- Flag of Xhemati Alban
- Leader: Abdul Jashari
- Founded: 2012; 14 years ago
- Dates active: 2017–present
- Country: Syria
- Allegiance: Tahrir al-Sham (Until 2025)
- Active regions: Idlib Governorate, Northern Aleppo
- Ideology: Sunni Islamism; Salafism; Jihadism; Syrian opposition;
- Size: 60-100+

= Xhemati Alban =

Sunni Albanian militant group

Xhemati Alban (جماعة الألبان) is a Sunni Albanian jihadi group composed primarily of ethnic Albanians from Kosovo, Albania, North Macedonia, and the broader Balkan diaspora. Operating mainly in the Idlib Governorate and northern Aleppo regions of Syria, the group is considered a subunit of Hay'at Tahrir al-Sham (HTS), a prominent Syrian militant organization.

== History ==
Established in the early 2010s, Xhemati Alban initially aligned with the al-Qaeda-affiliated al-Nusra Front before transitioning to HTS following the latter's formation. The group has actively participated in various operations within the Syrian civil war, notably in the 2015 Idlib offensive, which led to the capture of Idlib city by rebel forces. Their involvement has included sniper operations and training, contributing to their reputation for precision and effectiveness.

== Leadership ==
The group is led by Abdul Jashari, also known as Abu Qatada al-Albani. Born on 25 September 1976, in Skopje, North Macedonia, Jashari serves as a close military advisor to HTS leader Ahmed al-Sharaa. In 2016, the U.S. Treasury Department designated Jashari as a terrorist, citing his role in fundraising for Al-Nusra Front fighters and his leadership in military operations in northern Syria.

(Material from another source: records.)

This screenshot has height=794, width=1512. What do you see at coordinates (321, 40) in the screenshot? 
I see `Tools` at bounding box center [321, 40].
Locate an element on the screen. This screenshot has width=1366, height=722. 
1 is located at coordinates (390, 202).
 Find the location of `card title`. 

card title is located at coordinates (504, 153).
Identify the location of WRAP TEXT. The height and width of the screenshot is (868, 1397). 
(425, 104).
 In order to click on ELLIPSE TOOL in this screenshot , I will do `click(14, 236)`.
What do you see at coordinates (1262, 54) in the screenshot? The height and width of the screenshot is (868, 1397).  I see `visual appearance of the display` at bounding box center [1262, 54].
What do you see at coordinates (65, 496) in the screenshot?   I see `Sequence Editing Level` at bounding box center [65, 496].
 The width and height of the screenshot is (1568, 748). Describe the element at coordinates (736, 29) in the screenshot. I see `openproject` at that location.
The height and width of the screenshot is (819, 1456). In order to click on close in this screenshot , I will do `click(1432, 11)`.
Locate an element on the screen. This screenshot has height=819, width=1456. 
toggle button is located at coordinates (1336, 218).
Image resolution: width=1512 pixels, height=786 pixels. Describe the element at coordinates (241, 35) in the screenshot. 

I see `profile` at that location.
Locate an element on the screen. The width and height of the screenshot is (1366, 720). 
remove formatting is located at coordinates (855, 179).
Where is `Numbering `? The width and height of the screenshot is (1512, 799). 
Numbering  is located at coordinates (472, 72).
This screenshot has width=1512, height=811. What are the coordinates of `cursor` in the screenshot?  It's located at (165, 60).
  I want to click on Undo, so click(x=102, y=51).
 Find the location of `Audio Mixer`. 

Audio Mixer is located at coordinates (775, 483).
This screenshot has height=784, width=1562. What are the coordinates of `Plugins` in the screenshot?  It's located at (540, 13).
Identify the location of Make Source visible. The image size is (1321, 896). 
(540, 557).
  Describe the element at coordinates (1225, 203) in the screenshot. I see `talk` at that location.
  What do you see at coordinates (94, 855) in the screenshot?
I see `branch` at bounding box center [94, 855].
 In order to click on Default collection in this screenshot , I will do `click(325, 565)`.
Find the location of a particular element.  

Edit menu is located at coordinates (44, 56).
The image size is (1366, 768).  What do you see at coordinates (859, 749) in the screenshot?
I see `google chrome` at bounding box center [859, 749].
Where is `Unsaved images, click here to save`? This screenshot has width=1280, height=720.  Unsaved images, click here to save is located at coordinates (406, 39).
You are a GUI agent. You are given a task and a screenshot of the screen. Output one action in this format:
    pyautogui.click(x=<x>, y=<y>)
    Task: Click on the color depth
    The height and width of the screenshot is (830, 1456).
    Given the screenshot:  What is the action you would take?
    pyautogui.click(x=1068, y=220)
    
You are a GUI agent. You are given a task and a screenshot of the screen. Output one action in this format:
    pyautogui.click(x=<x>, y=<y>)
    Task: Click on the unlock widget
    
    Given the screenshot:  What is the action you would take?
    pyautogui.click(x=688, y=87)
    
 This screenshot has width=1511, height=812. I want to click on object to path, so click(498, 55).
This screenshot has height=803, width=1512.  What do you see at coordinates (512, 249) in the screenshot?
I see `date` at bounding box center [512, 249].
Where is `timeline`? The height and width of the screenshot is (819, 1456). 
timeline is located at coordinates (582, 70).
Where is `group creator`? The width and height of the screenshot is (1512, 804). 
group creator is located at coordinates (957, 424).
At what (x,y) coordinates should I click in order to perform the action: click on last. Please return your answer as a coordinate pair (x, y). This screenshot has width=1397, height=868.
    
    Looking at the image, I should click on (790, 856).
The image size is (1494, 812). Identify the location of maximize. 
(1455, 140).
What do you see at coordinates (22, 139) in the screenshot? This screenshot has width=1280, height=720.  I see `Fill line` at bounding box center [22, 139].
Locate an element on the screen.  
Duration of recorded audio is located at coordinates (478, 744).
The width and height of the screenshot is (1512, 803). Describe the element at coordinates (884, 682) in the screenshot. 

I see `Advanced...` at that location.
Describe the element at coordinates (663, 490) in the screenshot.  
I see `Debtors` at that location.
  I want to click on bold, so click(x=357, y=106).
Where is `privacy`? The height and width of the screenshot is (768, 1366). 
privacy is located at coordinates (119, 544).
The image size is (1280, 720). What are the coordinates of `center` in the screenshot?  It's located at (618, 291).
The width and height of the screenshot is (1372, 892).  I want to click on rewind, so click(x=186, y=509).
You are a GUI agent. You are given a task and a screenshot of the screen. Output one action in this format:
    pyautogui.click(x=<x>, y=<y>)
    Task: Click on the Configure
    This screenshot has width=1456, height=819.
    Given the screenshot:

== Activities and operations ==
Xhemati Alban's membership is estimated to be between two dozen and several hundred fighters, with a significant portion specializing in sniper operations. The group has been involved in various military engagements, including operations in the Kabani region of the Latakia Governorate and the 2024 Syrian offensive. They are known for their expertise in sniper tactics, utilizing modified Mosin Nagant rifles and heavy-caliber weapons like the AM-50 Sayyad anti-materiel rifle.

== Funding and logistics ==
The group reportedly receives funding and support from HTS. Additionally, their subgroup, Albanian Tactical, offers training and tactical advice, potentially broadening their funding sources.

== Propaganda and recruitment ==
Xhemati Alban actively utilizes social media platforms to disseminate propaganda aimed at audiences in the Balkans. These materials often feature training exercises, combat footage, and messages promoting their jihadist ideology. The group's content is primarily in Albanian, with some materials offering English subtitles.

== Current status and outlook ==
As of 2025, Xhemati Alban continues to operate in Syria, maintaining its alliance with HTS. The group's current membership is estimated to be around 60-100+ individuals, specializing in various areas of weaponry.